A Strong, Proven Model
Have spent more than $4B on over 30 deals since 2012, it may be tempting to assume that Ametek is just a growth-by-acquisition story that will eventually stall and sputter once the company can no longer identify worthwhile needle-moving deals. I don't think that's the case.
For starters, Ametek has a disciplined M&A process. The company looks for players in oligopolistic markets/niches where there are credible barriers (or at least speedbumps) to competitive entry. Ametek also focuses largely on bolt-on deals that are in end-markets adjacent to existing businesses, reducing the risk from forays into the unknown. The company is also exceptionally good at driving post-deal margin improvements, often seeing meaningful first-year accretion.
Ametek also reinvests in what it buys, with the company historically spending around 5% of revenue on R&D. Ametek has built itself in large part on specialized high-performance equipment in test & measurement, analysis, sensing, and imaging, as well as power quality/control, communications, and precision motors, and those are segments/niches that reward (if not demand) ongoing product innovation.
As a conglomerate, Ametek typically devolves meaningful responsibility, control, and accountability down to the business units, with management focusing more on strategic capital allocation and overseeing the performance of those units (intervening where necessary, but otherwise not micromanaging).
The results are what they are. The company has generated mid-single-digit revenue growth for quite some time now, but has also generated strong (and improving) margins at the operating, EBITDA, and FCF margin lines, leading to over a decade of double-digit annualized FCF growth and double-digit ROICs, as well as double-digit (mid-teens) long-term annualized stock returns.
Because M&A is part-and-parcel of the model, year-to-year modeling can be a little more challenging. That said, Ametek doesn't usually look for especially large deals, though the recent $1.35 deal for Abaco is the largest deal in company history and clearly telegraphs a willingness to think bigger. I'm expecting Ametek to generate long-term revenue growth in the low-to-mid single digits on its own, with M&A likely layering in another 100bp-200bp of growth on top of that.

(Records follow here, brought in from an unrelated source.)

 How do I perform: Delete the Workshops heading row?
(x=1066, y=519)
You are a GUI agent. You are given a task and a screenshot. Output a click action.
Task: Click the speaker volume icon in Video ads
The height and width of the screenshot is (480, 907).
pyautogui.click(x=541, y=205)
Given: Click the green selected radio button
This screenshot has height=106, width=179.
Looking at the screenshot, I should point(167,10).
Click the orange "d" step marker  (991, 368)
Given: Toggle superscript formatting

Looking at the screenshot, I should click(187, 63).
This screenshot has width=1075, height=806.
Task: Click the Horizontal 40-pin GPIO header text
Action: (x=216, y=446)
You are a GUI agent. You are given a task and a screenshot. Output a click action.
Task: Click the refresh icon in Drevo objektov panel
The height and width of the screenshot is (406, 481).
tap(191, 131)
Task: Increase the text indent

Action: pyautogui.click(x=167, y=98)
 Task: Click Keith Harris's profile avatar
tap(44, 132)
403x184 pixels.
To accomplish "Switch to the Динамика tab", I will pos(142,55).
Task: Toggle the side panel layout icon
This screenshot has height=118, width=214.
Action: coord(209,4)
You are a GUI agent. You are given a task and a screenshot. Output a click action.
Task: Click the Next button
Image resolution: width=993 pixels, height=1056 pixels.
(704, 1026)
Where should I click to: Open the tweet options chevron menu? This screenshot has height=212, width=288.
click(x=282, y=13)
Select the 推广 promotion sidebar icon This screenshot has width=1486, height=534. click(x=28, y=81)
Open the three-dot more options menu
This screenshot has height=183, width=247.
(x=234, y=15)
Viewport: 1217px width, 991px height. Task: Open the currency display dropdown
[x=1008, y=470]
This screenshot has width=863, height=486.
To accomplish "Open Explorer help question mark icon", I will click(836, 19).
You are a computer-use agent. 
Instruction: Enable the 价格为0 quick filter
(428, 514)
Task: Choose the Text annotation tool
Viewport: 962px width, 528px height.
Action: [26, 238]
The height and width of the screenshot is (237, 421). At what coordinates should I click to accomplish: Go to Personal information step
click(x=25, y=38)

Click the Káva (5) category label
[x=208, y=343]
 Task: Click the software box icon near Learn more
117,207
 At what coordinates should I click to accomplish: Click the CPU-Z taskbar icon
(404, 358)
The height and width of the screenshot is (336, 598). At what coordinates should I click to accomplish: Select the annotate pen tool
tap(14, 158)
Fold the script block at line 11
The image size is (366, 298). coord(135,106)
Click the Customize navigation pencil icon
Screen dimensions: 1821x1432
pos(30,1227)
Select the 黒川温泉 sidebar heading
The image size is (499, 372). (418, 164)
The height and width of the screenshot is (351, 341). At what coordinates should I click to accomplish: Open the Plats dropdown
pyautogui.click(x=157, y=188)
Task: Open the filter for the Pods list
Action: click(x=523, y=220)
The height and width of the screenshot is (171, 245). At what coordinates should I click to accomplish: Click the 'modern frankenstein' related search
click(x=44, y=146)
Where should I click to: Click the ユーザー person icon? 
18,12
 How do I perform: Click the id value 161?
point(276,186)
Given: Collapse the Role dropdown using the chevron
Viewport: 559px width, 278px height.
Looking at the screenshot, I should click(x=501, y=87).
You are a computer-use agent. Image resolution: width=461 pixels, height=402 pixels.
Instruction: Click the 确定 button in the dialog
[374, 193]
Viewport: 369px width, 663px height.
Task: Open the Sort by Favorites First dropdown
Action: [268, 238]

I also expect ongoing improvements in margins, as the company shifts towards more monitoring, sensing, communications, and analysis opportunities as opposed to conventional hardware. Over the last decade, the long-term FCF margin has improved from the low double digits (around 11%) to the high teens (around 18%), and I expect further improvement into the low-to-mid-20%'s, driving high single-digit FCF growth.
Investors looking for big capital returns to shareholders may not be happy here. Ametek pays a modest dividend has repurchased shares over the years, but management is clear that M&A is their priority for FCF allocation.
The Bottom Line
Ametek doesn't look all that cheap on conventional valuation approaches, and I wouldn't expect it to given the results management has produced and the opportunity to continue building value their M&A. I will say, though, that the prospective returns today (discounting back free cash flow) aren't any worse than the average of the high-quality industrial sub-group, and Ametek would arguably deserve a slight premium there (one of the "best of the best").
I am concerned that valuations are stretched for the group as a whole and that investors may be looking at pretty lackluster returns compared to historical norms, but I would still argue for Ametek as a name to consider for investors who want or need industrial exposure for the longer term.